Hypothesizing after the results are known (HARKing) refers to the practice of presenting unexpected findings as a priori hypotheses or failing to report empirically unsupported hypotheses that were derived a priori and guided the research. In other words, research reports suffer from HARKing if they include one or more post hoc hypotheses (that is, hypotheses developed after the results of the data analysis are known) that are misrepresented as a priori (that is, as developed prior to the data analysis) or if they exclude one or more a priori hypotheses that were empirically disconfirmed. Consequently, HARKed reports misrepresent the ratio of empirically confirmed and disconfirmed a priori hypotheses by elevating exploratory findings to a priori expectations and suppressing a priori expectations unsupported by the data at hand. Thus, HARKing misportrays the research process by falsely describing hypothesis generating exploratory research as hypothesis testing confirmatory research or by failing to report hypotheses that could not be corroborated and therefore deceives readers.
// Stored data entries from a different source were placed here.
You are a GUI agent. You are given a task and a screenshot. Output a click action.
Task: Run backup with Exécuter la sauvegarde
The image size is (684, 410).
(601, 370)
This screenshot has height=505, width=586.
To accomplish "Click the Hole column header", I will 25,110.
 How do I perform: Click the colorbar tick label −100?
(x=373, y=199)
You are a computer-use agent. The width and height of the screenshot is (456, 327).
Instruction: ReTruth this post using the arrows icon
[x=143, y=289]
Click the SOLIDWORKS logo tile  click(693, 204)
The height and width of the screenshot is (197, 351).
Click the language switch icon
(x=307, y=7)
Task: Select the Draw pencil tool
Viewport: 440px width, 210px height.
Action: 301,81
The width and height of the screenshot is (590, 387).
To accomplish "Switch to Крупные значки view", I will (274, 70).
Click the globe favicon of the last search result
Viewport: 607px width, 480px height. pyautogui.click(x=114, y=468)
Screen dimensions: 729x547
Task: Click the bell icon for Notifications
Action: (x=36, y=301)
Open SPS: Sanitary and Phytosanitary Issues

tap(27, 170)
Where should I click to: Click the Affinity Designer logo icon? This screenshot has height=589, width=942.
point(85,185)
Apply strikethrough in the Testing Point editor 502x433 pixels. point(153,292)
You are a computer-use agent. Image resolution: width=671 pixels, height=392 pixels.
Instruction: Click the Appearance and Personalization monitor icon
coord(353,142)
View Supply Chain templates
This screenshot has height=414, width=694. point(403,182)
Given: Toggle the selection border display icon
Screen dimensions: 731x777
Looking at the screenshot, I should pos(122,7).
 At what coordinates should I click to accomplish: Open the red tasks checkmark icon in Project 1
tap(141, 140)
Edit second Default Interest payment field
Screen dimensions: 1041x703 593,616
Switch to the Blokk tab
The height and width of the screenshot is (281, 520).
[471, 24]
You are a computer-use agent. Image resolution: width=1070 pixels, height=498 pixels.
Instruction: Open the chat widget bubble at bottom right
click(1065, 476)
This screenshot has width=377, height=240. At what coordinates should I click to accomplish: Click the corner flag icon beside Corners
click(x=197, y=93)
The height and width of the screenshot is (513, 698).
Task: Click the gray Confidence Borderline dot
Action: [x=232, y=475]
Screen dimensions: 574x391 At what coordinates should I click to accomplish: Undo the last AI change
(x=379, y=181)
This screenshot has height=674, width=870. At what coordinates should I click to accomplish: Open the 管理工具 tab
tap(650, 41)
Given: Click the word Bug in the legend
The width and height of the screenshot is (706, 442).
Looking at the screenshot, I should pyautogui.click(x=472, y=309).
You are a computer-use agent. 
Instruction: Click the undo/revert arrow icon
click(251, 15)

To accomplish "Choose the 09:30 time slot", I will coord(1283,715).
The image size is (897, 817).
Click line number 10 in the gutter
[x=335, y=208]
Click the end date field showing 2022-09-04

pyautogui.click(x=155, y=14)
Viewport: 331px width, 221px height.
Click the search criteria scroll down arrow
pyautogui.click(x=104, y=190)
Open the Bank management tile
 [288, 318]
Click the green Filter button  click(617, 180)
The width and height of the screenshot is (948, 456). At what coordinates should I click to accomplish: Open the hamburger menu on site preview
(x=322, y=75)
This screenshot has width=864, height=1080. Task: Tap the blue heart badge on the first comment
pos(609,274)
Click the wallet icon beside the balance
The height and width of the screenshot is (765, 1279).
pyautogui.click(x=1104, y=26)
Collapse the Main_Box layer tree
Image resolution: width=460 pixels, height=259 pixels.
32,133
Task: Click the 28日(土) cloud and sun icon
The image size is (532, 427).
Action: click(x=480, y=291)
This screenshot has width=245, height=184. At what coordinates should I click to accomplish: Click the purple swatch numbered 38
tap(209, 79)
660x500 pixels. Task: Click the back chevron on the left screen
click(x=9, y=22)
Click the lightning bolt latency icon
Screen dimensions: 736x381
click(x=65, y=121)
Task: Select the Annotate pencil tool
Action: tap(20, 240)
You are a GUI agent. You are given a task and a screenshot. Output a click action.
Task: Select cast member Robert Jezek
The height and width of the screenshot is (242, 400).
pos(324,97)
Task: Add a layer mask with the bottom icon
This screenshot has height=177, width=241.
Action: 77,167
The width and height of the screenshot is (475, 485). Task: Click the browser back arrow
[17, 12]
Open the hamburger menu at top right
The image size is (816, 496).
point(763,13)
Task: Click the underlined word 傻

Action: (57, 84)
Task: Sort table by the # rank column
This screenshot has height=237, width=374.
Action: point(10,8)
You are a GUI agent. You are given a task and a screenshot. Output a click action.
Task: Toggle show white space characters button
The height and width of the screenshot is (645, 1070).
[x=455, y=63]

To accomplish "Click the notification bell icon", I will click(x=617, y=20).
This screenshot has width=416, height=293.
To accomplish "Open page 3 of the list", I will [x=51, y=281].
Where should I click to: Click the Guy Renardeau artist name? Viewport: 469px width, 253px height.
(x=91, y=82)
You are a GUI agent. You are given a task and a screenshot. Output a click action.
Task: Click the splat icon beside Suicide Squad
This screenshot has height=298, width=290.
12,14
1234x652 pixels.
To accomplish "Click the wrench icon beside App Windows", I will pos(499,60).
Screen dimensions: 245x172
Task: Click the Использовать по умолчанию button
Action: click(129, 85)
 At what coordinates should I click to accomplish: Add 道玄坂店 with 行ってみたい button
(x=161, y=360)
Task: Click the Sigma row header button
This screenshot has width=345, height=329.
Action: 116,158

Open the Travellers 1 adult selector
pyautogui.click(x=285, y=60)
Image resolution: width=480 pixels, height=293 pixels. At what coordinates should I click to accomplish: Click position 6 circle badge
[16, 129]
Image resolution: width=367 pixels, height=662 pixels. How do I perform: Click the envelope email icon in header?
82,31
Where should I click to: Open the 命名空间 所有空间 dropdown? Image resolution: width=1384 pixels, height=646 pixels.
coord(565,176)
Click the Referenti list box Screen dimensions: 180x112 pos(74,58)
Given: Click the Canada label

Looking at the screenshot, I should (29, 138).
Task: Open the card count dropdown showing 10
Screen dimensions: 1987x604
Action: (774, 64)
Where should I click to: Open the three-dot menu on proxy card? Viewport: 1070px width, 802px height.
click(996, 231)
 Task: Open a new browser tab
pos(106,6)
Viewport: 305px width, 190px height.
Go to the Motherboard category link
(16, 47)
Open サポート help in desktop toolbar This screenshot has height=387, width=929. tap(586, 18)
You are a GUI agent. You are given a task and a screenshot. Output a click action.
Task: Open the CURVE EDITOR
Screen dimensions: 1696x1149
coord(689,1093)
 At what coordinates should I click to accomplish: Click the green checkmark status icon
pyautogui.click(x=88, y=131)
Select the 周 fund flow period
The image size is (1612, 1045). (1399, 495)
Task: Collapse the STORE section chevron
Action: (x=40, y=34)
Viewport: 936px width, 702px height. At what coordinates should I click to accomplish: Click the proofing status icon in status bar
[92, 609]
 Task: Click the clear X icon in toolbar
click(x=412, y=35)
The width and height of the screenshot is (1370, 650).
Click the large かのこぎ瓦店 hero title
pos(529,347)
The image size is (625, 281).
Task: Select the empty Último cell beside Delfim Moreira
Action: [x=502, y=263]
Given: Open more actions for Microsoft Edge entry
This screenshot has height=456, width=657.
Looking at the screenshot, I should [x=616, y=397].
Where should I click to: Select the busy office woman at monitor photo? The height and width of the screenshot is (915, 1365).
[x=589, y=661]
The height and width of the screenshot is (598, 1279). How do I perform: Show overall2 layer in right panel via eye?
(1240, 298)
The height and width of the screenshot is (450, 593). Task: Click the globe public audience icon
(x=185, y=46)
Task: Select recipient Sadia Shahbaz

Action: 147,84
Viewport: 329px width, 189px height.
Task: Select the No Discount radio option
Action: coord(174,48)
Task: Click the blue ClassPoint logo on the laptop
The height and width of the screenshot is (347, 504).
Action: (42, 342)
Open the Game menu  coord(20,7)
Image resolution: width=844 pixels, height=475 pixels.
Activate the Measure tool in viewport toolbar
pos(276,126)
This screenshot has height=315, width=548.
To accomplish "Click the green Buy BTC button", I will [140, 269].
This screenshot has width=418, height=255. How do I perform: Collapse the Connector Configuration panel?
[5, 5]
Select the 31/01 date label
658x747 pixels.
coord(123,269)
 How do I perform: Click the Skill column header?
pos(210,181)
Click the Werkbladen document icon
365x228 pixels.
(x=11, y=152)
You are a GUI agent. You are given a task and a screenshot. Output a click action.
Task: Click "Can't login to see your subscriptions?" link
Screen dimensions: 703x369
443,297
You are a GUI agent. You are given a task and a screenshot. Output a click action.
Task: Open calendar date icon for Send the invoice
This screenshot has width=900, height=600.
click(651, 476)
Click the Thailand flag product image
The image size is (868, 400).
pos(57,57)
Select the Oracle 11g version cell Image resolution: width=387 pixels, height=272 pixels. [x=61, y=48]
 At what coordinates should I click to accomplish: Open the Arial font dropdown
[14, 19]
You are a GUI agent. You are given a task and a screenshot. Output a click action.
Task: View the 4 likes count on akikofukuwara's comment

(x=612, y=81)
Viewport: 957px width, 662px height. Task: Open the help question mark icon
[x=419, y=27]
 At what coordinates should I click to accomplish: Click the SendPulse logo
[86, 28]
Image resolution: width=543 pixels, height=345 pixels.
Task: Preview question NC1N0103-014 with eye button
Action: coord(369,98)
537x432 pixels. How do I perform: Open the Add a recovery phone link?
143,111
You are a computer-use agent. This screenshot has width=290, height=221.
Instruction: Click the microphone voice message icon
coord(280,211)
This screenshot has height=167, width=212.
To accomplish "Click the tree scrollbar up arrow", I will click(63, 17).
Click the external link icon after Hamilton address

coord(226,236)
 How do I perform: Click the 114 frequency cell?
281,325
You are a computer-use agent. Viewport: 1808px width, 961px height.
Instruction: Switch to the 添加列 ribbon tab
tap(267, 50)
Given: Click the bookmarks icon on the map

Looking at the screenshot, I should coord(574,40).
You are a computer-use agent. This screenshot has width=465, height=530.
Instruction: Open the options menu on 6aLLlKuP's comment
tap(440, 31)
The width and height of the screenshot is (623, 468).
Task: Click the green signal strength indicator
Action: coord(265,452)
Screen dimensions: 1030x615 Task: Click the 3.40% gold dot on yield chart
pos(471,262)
This theme page describes the practice of HARKing and its detrimental consequences on research in some more depth, briefly explains how initiatives such as preregistration aim to reduce HARKing and differentiates pure HARKing from transparent forms of HARKing that are not necessarily detrimental to the research endeavor.

Why is this important?

In recent years, several academic disciplines – perhaps most strongly psychology – have witnessed a replication crisis, casting doubt on the validity of seemingly well-established findings and theories. The prevalence of HARKing, evidenced by empirical studies of research misconduct and research misbehavior, is considered one of several driving factors behind the replication crisis. This is due to two reasons: Firstly, data that were used to generate a hypothesis cannot be used to test that same hypothesis in any meaningful way. Portraying an empirically inspired post hoc hypothesis as a priori violates the falsification principle crucial for hypothesis-driven (that is, confirmatory) empirical research. Secondly, suppressing unsupported a priori hypotheses and the attendant failure to report null effects throws away opportunities to cast doubt on the validity of hypotheses derived from extant knowledge. Consequently, multiple disconfirmations of a hypothesis may go unnoticed when researchers HARK because disconfirmations are not reported.

While pure HARKing is unquestionably a detrimental research practice, the same is not necessarily true for transparent forms of HARKing. Transparent HARKing (THARKing) occurs when researchers develop post hoc hypotheses (that is, hypothesize after the results are known), but do so transparently and based on theory. If done transparently and inspired not only by results but also by theory, post hoc hypothesizing does not misportray the research process because exploratory findings are clearly labeled as such.

For whom is this important?

What are the best practices?

On the systemic level, HARKing can be prevented by changing researcher assessment and promoting the preregistration of studies, ideally in a form involving reviewed preregistration with guaranteed publication if the accepted protocol is followed.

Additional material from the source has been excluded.